Saved data entries:

::::::::::

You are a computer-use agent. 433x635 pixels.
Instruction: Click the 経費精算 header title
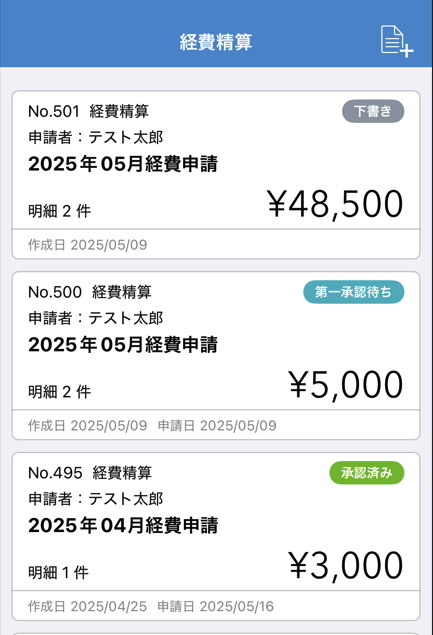[x=216, y=42]
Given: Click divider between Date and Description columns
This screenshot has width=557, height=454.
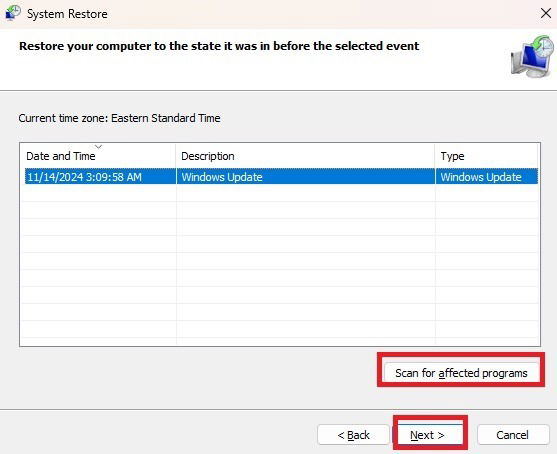Looking at the screenshot, I should click(x=176, y=156).
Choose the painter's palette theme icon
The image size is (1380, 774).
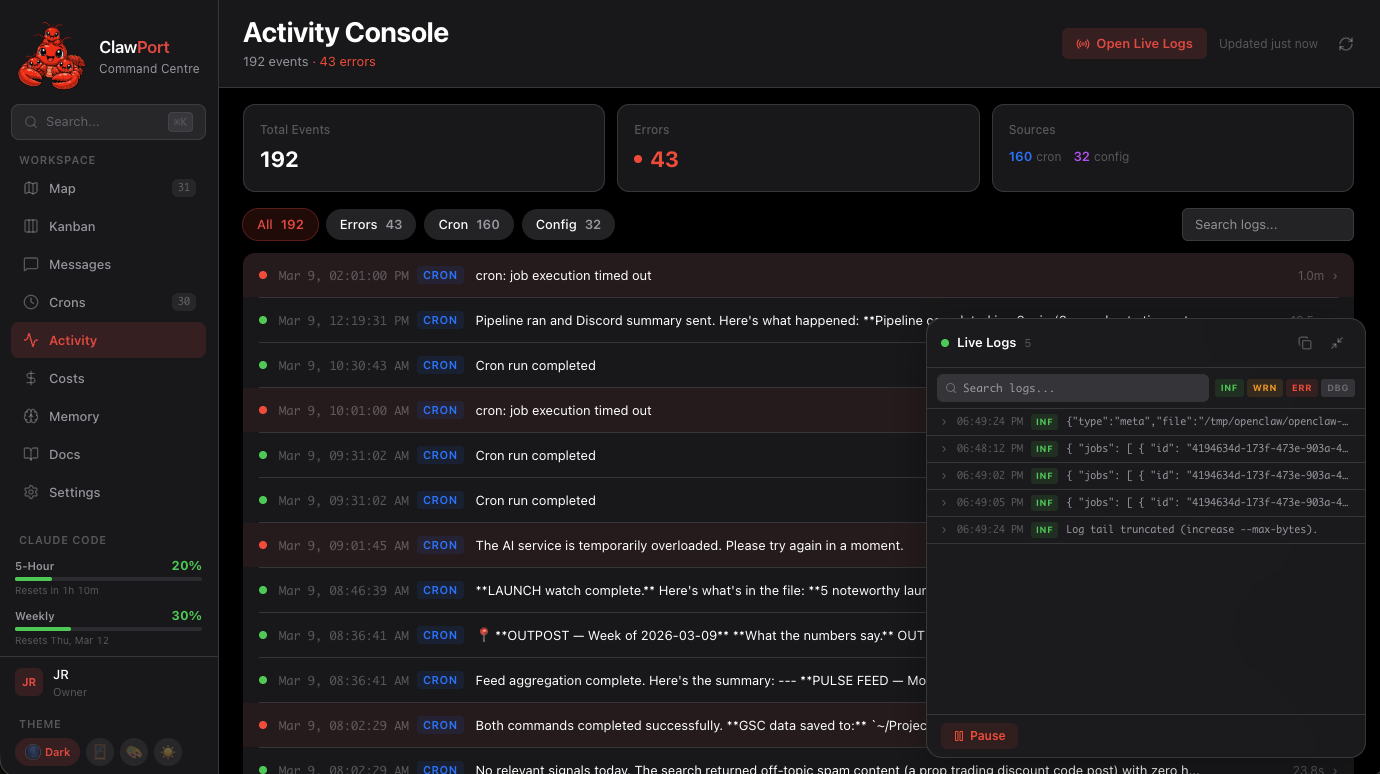(133, 752)
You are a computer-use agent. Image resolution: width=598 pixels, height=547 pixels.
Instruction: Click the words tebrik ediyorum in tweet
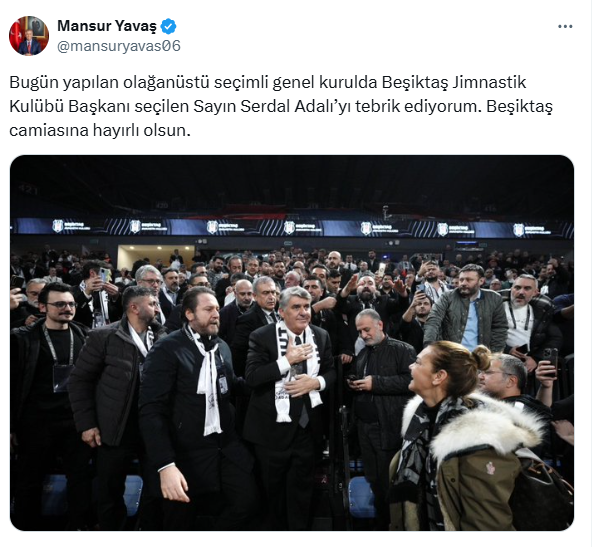click(416, 107)
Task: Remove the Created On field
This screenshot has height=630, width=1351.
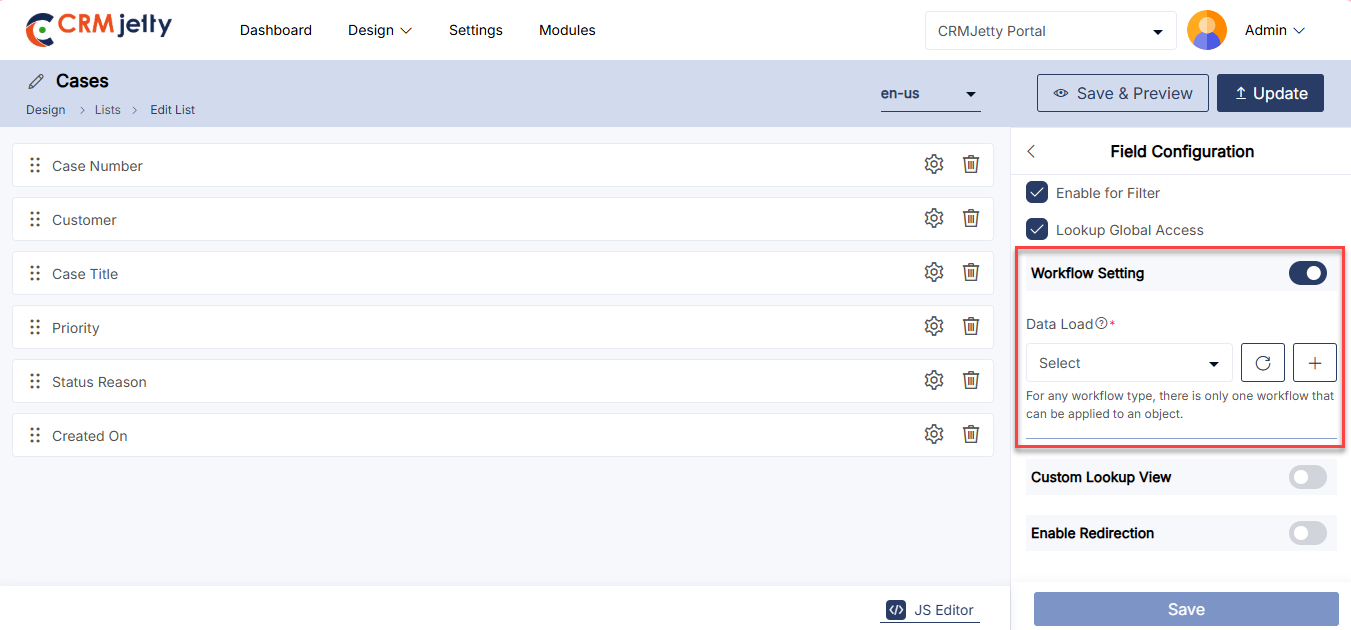Action: pos(970,435)
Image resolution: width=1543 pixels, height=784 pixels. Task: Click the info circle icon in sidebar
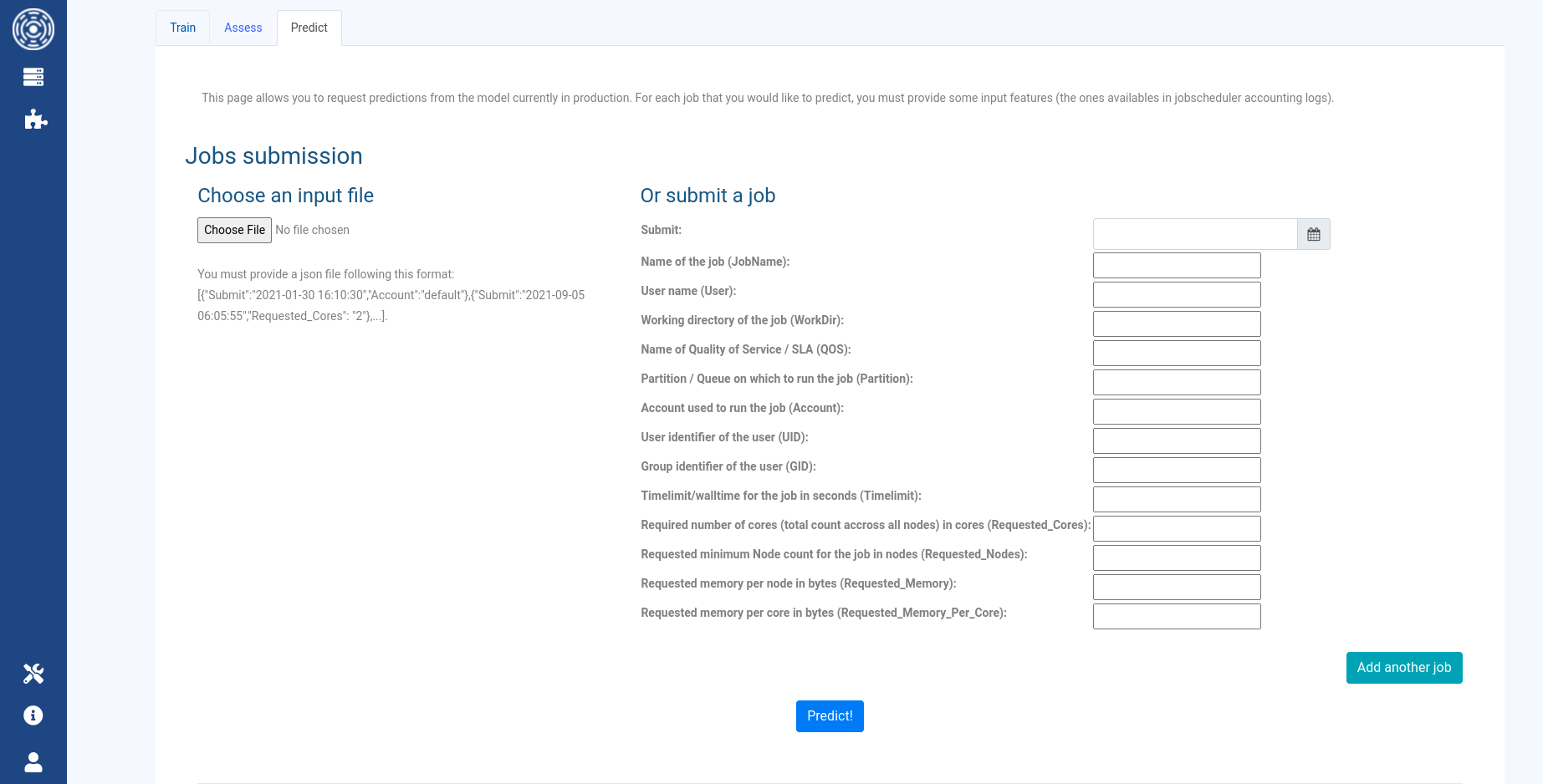[33, 715]
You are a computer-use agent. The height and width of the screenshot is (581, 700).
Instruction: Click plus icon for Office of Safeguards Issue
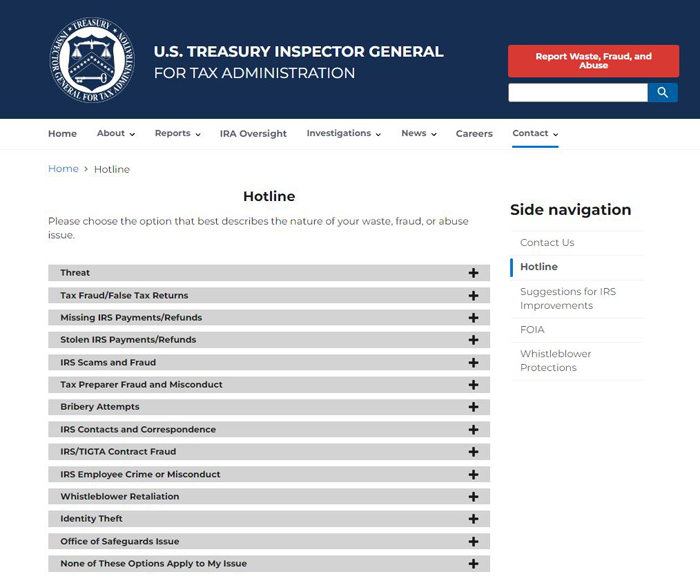pyautogui.click(x=473, y=542)
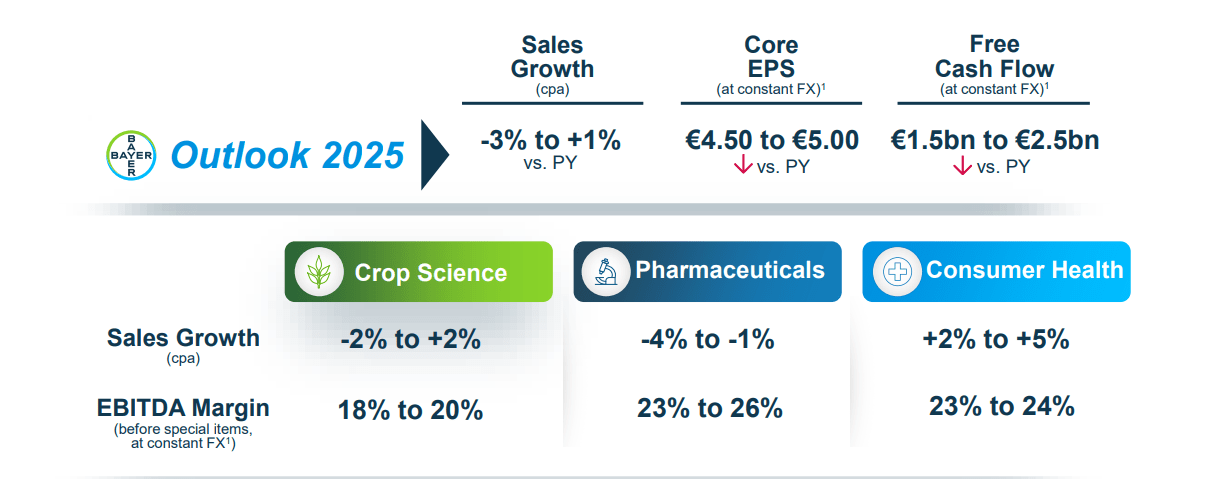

::::::::::

PROBLEM DETAILS -> No picture belongs in the copy. Print every entry above exactly as it stands.

REPLY ->
You are a computer-use agent. 433x635 pixels.
Instruction: Click the 経費精算 header title
[x=216, y=42]
Given: Click divider between Date and Description columns
This screenshot has width=557, height=454.
Looking at the screenshot, I should click(x=176, y=156).
Choose the painter's palette theme icon
The image size is (1380, 774).
(133, 752)
You are a computer-use agent. Image resolution: width=598 pixels, height=547 pixels.
Instruction: Click the words tebrik ediyorum in tweet
click(416, 107)
Task: Remove the Created On field
This screenshot has height=630, width=1351.
Action: pos(970,435)
Image resolution: width=1543 pixels, height=784 pixels. Task: Click the info circle icon in sidebar
[33, 715]
You are a computer-use agent. The height and width of the screenshot is (581, 700).
Instruction: Click plus icon for Office of Safeguards Issue
pyautogui.click(x=473, y=542)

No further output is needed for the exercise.